Tsathoggua first appeared as an idol in Smith’s “The Tale of Satampra Zeiros” (Weird Tales, November 1931). The main difference between Smith’s original depiction and the version in Conan the Buccaneer is that the toad god had two eyes. Tsathoggua appeared as a living entity in two other tales by Smith. Under the alias of Zhothaqquah surfaced in Smith’s “The Door to Saturn” (Strange Tales, January 1932). This tale revealed that Tsathoggua came to Earth from Saturn. Under his regular name, Tsathoggua was portrayed as a carnivorous monster in “The Seven Geases” (Weird Tales, October 1934). Other Hyperborea stories mention Tsathoggua in passing.
Tsathoggua was popular with Smith’s fellow Weird Tales writer, H. P. Lovecraft. Having read “The Tale of Satampra Zeiros” before its publication, Lovecraft mentioned Tsathoggua in “The Whisperer in the Darkness” (Weird Tales, August 1931). In this story, Lovecraft provided a different origin for the toad god. Rather than Saturn, Tsathoggua came from the underground realm of N’kai inside the Earth. In a novella revised for Zealia Bishop, “The Mound” (Weird Tales, November 1940), Lovecraft described N’kai in detail. In “The Tale of Satampra Zeiros,” the idol of Tsathoggua was worshipped by an amorphous monster. “The Mound” had similar monstrosities revering images of Tsathoggua.
Clark Ashton Smith later reconciled the conflicting origin stories for Tsathoggua in “The Family Tree of the Gods” from The Acolyte (Summer 1944). Tsathoggua journeyed to Earth through a dimensional opening that caused him to materialize in N’kai. An expanded version of this essay was published as “From the Parchments of Pnom” in Robert M. Price’s anthology, The Tsathoggua Cycle (Chaosium Inc., 2005).
Robert E. Howard also was apparently fascinated by Tsathoggua. Several variations on Tsathoggua populated Howard’s works. In “The Black Stone” (Weird Tales, November 1931), an unnamed toad god is the focus of a cult in Hungary. The same creature returned in a Honduran temple in “The Thing on the Roof” (Weird Tales, February, 1932).
“The Black Stone” was published in the same issue as “The Tale of Satampra Zeiros.” How could Howard have prior knowledge of Smith’s Tsathoggua? The answer lies in an August 14, 1930 letter by Lovecraft to Howard. Lovecraft discussed Tsathoggua at length. Here’s the excerpt:
“…Clark Ashton Smith is launching another mock mythology revolving around the black, furry toad-god Tsathoggua, whose name had various forms among the Atlanteans, Lemurians and Hyperboreans who worshipped him after he emerged from inner Earth (whither he came from outer space, with Saturn as a stepping-stone). I am using Tsathoggua in several tales of my own and of revision-clients. . .”

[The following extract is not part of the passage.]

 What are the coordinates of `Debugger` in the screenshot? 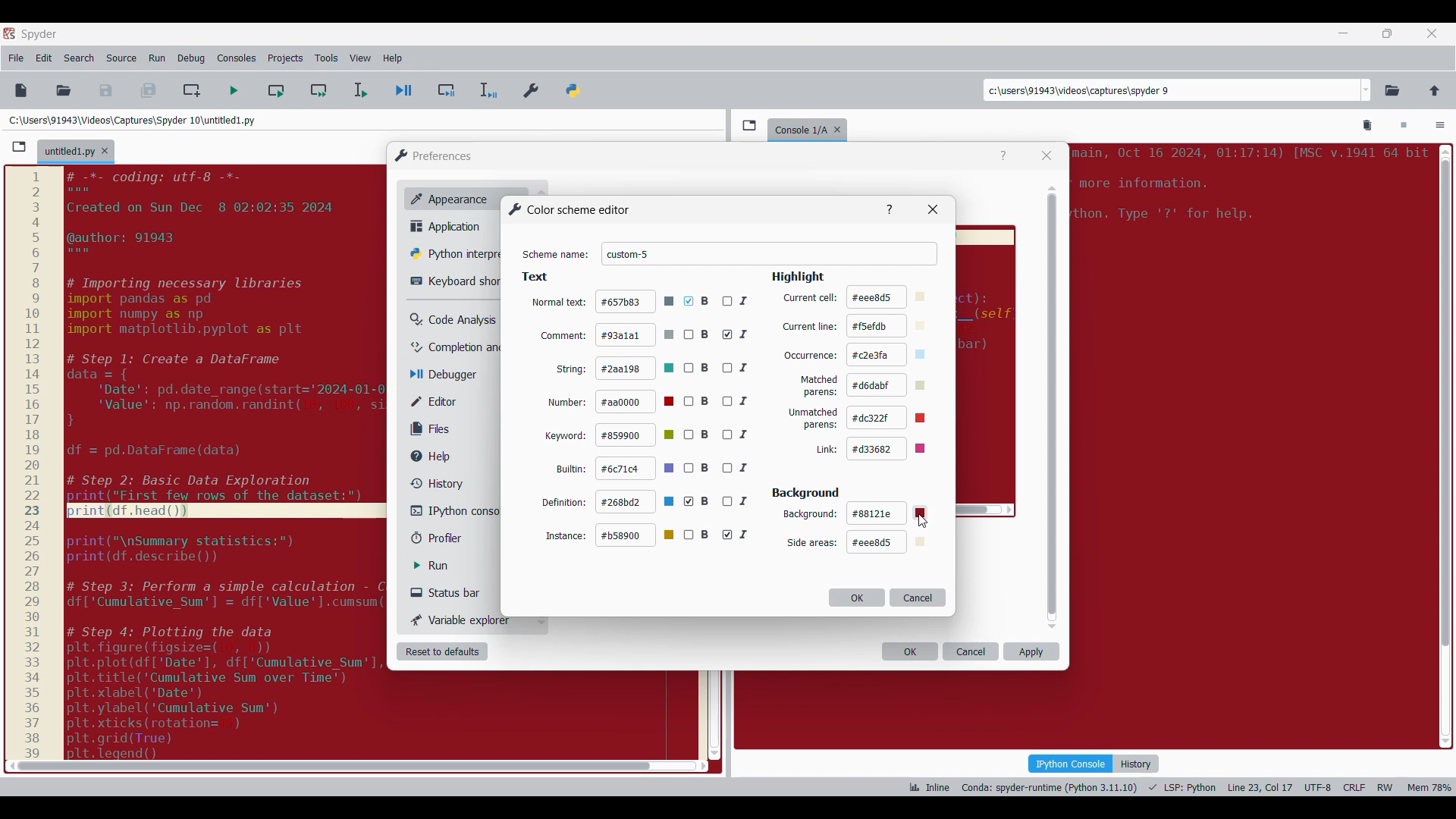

This letter also indicates that the reconciliation between the conflicting origins of Tsathoggua had been worked out more than a decade before the publication of Smith’s “The Family of the Gods.”
Conan may have overtly fought Tsathoggua in the pastiche by L. Sprague de Camp and Lin Carter, but it can be argued that Robert E. Howard himself actually penned a disguised confrontation between his heroic barbarian and the toad god. This battle transpired in “The Slithering Shadow” (Weird Tales, September 1933). The story was reprinted under the alternate title of “Xuthal of the Dusk” in The Coming of Conan (Ballantine Books, 2003).
Conan stumbled upon the decadent lost city of Xuthal. The citadel was terrorized by a toad-like creature, Thog. Conan fought the monster, but it wasn’t clear whether he slew it. Wounded by Conan’s sword, Thog retreated into a well that led deep into the Earth.
The name Thog is a shortened form of Tsathoggua. The subterranean abyss to which Thog fled could easily be a passageway to N’kai. If not Tsathoggua himself, Thog must be some spawn of the toad god.